*Exercise goal:* Please copy every line from the following entries in which the word "will" appears.

Pixel coordinate grounding data:

···

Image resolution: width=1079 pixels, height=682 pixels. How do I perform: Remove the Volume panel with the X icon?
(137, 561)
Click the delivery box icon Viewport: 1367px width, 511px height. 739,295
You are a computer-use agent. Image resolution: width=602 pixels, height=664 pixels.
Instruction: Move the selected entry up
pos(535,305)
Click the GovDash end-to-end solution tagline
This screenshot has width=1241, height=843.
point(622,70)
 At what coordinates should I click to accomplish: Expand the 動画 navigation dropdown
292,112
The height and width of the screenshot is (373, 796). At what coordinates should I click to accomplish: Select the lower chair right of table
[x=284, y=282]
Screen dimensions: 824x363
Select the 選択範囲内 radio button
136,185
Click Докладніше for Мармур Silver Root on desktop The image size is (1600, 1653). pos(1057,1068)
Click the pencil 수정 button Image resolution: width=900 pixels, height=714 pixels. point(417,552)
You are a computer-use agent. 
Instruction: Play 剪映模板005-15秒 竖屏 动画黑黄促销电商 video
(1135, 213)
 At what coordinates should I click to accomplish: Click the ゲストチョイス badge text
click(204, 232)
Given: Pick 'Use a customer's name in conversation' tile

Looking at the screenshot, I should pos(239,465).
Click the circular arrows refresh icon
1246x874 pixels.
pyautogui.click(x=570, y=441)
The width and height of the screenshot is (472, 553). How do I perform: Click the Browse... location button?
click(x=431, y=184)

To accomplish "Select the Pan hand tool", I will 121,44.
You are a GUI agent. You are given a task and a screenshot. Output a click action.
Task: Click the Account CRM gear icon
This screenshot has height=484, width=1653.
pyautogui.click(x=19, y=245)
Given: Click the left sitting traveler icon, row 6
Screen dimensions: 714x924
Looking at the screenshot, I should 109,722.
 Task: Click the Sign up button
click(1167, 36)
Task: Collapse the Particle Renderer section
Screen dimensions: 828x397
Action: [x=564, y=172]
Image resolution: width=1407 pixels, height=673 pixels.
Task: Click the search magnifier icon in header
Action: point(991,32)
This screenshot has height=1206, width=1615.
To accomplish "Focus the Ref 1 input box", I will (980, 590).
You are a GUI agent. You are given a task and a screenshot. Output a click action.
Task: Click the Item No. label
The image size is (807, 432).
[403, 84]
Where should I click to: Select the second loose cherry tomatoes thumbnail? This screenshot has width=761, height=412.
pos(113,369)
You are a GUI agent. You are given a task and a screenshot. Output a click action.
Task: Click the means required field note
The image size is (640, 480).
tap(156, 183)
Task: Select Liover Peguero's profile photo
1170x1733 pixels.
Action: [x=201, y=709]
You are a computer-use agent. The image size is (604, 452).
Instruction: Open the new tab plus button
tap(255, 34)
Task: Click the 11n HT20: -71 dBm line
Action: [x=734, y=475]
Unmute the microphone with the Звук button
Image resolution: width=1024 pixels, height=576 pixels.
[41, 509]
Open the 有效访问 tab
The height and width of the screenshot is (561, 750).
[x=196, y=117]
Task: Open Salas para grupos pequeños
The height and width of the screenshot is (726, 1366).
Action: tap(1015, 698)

···

*Task solution:*
To accomplish "Select the Pan hand tool", I will 121,44.
To accomplish "Focus the Ref 1 input box", I will (980, 590).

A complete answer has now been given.